Stored records:
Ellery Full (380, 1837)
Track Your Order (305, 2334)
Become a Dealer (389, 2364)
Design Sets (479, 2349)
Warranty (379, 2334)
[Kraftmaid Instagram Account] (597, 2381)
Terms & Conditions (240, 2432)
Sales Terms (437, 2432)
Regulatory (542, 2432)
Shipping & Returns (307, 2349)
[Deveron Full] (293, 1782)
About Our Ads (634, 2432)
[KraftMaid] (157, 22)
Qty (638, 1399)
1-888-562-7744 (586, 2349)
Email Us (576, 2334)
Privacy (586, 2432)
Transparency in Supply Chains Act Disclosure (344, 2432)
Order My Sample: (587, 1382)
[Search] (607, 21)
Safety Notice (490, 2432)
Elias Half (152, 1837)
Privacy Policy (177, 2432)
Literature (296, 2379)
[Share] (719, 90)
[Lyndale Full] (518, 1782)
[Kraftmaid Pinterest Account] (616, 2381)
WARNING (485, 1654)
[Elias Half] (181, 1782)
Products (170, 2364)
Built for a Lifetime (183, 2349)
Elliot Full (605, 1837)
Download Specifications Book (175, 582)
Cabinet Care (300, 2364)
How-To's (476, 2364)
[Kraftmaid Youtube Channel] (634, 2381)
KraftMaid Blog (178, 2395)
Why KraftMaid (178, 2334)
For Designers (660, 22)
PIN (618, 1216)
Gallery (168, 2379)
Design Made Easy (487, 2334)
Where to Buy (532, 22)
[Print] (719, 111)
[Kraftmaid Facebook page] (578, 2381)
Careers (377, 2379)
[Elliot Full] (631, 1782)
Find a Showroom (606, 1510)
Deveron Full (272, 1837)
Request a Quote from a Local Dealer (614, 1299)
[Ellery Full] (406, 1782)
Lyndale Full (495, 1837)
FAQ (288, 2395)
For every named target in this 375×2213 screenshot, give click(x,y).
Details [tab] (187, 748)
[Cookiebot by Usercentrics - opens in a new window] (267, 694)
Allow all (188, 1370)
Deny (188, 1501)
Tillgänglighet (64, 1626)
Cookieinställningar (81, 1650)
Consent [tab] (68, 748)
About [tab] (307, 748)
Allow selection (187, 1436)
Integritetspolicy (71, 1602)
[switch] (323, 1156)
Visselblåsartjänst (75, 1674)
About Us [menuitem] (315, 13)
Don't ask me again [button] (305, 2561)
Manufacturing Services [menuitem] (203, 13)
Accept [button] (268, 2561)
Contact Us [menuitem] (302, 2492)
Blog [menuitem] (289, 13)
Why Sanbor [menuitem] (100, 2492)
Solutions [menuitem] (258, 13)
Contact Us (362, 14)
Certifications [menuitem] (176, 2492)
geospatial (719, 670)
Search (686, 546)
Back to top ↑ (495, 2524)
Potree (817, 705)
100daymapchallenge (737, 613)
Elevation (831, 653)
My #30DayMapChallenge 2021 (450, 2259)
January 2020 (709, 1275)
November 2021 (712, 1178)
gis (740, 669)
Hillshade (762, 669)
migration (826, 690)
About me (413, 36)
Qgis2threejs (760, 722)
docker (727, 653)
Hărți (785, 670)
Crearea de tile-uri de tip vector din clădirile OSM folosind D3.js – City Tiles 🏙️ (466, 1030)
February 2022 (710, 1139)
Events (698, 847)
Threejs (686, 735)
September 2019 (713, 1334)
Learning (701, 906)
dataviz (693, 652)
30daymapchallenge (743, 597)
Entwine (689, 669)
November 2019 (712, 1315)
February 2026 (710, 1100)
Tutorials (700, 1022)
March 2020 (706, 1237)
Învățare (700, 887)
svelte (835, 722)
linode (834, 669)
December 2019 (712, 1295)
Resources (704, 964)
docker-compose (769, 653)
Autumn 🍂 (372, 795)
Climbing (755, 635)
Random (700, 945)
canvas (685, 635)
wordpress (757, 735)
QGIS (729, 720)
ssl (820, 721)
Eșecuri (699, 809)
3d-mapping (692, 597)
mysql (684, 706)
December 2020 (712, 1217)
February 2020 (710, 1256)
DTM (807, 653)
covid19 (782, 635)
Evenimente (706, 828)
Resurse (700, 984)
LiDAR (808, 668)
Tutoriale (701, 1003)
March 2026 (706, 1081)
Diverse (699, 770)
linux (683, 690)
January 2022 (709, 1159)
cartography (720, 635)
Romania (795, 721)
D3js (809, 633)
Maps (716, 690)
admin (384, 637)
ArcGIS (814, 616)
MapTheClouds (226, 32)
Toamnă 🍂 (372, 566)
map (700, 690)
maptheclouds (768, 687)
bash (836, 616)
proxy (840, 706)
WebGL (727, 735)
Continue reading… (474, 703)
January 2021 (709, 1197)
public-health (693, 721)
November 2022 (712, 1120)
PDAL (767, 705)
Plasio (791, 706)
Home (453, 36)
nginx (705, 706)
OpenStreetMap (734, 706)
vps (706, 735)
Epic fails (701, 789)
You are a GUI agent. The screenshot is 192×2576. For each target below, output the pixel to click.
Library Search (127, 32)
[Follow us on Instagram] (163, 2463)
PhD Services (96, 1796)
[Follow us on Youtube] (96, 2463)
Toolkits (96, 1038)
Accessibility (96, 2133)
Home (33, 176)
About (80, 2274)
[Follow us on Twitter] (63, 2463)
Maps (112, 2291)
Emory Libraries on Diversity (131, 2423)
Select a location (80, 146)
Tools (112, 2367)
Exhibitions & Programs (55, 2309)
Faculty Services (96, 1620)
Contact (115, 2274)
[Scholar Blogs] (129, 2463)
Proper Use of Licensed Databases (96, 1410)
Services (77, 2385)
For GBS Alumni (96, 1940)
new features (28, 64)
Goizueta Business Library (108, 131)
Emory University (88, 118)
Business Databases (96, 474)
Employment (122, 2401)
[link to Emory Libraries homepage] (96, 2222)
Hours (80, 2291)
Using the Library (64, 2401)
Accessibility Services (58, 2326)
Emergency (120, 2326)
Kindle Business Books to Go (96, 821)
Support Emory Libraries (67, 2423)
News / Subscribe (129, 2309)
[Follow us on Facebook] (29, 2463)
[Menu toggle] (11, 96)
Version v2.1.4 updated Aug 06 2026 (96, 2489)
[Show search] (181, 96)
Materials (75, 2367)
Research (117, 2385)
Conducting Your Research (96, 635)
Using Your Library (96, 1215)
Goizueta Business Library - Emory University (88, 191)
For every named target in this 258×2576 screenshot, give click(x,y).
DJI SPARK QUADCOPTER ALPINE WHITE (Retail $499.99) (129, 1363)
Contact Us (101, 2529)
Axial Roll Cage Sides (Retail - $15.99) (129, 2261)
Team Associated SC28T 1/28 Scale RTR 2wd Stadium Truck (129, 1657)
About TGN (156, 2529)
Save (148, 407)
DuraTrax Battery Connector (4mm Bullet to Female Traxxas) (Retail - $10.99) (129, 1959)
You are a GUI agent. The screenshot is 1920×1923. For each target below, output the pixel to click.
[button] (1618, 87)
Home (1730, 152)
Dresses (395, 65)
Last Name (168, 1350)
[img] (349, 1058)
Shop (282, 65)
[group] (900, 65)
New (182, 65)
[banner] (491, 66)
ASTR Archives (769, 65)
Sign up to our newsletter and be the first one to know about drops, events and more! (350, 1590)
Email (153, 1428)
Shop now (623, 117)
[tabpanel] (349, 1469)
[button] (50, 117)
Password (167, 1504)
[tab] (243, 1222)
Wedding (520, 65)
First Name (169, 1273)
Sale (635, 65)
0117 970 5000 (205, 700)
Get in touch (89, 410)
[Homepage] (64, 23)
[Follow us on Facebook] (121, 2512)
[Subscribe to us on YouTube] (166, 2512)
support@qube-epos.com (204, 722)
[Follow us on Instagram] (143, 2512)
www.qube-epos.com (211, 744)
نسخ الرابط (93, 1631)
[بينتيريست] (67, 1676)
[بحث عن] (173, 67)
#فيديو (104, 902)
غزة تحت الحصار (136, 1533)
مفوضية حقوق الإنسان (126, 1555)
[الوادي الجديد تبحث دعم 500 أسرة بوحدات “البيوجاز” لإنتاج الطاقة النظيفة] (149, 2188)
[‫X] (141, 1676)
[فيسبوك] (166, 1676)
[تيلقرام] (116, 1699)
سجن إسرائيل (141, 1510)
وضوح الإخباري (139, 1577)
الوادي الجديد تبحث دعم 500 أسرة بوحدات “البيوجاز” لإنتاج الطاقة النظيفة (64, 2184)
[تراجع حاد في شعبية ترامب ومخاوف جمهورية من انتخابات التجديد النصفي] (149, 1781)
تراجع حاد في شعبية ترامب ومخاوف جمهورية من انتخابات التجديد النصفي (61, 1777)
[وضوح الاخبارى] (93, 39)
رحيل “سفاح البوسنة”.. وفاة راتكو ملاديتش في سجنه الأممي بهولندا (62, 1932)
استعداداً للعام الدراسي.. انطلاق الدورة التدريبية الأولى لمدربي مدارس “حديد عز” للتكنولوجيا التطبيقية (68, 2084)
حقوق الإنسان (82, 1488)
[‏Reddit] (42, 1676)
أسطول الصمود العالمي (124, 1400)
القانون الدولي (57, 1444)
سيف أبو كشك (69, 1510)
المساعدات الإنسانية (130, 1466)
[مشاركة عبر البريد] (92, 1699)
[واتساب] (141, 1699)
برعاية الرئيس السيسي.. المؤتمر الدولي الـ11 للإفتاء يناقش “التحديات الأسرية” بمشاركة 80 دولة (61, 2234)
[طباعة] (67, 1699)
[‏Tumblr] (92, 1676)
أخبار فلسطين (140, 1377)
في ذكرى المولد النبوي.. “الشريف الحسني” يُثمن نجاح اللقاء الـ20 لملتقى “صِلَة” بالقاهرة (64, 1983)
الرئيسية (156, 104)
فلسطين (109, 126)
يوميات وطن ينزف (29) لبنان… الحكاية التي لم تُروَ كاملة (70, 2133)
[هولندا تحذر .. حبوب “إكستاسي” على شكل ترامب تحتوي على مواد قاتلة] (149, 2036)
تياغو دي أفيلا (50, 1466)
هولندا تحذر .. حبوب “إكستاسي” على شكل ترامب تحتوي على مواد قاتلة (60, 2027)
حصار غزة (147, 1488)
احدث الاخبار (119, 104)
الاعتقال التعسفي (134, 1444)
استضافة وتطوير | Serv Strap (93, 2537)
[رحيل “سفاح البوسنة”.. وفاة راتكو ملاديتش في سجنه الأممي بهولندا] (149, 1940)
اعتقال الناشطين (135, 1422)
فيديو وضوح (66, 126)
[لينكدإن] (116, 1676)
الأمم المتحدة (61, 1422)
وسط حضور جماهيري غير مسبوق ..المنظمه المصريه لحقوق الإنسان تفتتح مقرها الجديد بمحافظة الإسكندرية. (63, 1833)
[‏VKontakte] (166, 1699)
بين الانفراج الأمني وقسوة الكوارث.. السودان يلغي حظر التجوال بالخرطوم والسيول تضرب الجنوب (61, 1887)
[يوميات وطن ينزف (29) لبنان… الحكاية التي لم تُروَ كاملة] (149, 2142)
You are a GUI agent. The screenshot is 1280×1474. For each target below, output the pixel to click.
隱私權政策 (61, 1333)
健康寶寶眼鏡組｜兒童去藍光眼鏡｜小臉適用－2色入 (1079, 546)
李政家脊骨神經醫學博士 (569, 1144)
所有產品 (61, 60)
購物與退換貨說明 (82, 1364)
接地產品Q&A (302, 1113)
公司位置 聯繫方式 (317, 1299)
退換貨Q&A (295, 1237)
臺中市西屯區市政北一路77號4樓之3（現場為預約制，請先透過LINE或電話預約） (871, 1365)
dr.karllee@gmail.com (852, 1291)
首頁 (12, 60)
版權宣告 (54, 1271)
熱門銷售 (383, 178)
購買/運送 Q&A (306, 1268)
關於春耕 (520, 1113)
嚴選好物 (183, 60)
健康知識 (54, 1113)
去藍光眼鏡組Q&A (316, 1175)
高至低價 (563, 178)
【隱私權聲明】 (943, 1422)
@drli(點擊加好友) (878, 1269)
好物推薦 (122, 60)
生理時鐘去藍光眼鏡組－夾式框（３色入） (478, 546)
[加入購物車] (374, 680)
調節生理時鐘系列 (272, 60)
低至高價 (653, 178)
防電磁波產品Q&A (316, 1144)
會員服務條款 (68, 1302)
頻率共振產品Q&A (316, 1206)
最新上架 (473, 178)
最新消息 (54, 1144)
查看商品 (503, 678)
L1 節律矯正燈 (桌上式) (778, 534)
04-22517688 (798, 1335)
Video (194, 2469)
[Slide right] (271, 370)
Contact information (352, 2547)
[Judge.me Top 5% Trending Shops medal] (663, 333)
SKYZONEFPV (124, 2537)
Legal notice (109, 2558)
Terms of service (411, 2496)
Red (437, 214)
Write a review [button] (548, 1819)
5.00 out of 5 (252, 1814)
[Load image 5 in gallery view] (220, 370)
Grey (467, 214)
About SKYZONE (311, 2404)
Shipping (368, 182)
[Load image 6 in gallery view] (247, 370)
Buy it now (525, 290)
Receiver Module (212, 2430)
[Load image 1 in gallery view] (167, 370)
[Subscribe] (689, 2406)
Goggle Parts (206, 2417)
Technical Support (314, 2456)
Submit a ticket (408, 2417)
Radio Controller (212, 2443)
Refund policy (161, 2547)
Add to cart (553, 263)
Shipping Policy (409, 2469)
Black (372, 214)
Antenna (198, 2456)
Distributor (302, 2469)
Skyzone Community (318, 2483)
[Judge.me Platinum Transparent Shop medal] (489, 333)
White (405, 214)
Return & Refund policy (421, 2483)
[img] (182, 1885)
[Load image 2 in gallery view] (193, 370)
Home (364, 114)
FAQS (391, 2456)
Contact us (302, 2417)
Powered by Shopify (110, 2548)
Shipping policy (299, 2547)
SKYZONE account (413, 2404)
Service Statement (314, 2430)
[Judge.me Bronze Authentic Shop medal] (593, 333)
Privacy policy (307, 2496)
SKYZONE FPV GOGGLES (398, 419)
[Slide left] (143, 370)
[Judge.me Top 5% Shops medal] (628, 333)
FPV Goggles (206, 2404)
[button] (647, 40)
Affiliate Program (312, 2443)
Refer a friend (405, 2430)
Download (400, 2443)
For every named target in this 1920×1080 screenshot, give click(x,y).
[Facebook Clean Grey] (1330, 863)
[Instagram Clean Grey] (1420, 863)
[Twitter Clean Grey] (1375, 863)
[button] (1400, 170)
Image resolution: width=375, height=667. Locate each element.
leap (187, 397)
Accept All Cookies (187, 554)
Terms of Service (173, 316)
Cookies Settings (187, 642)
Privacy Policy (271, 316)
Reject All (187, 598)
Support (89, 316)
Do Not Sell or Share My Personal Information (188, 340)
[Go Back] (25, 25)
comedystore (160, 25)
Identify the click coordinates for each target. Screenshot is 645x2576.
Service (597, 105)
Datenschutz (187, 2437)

What you have to do
From the data above, output exactly the lines between the one containing "Home (33, 176)" and the one containing "Hours (80, 2291)", counting both of them.

Written response
Home (33, 176)
About (80, 2274)
[Follow us on Twitter] (63, 2463)
Maps (112, 2291)
Emory Libraries on Diversity (131, 2423)
Select a location (80, 146)
Tools (112, 2367)
Exhibitions & Programs (55, 2309)
Faculty Services (96, 1620)
Contact (115, 2274)
[Scholar Blogs] (129, 2463)
Proper Use of Licensed Databases (96, 1410)
Services (77, 2385)
For GBS Alumni (96, 1940)
new features (28, 64)
Goizueta Business Library (108, 131)
Emory University (88, 118)
Business Databases (96, 474)
Employment (122, 2401)
[link to Emory Libraries homepage] (96, 2222)
Hours (80, 2291)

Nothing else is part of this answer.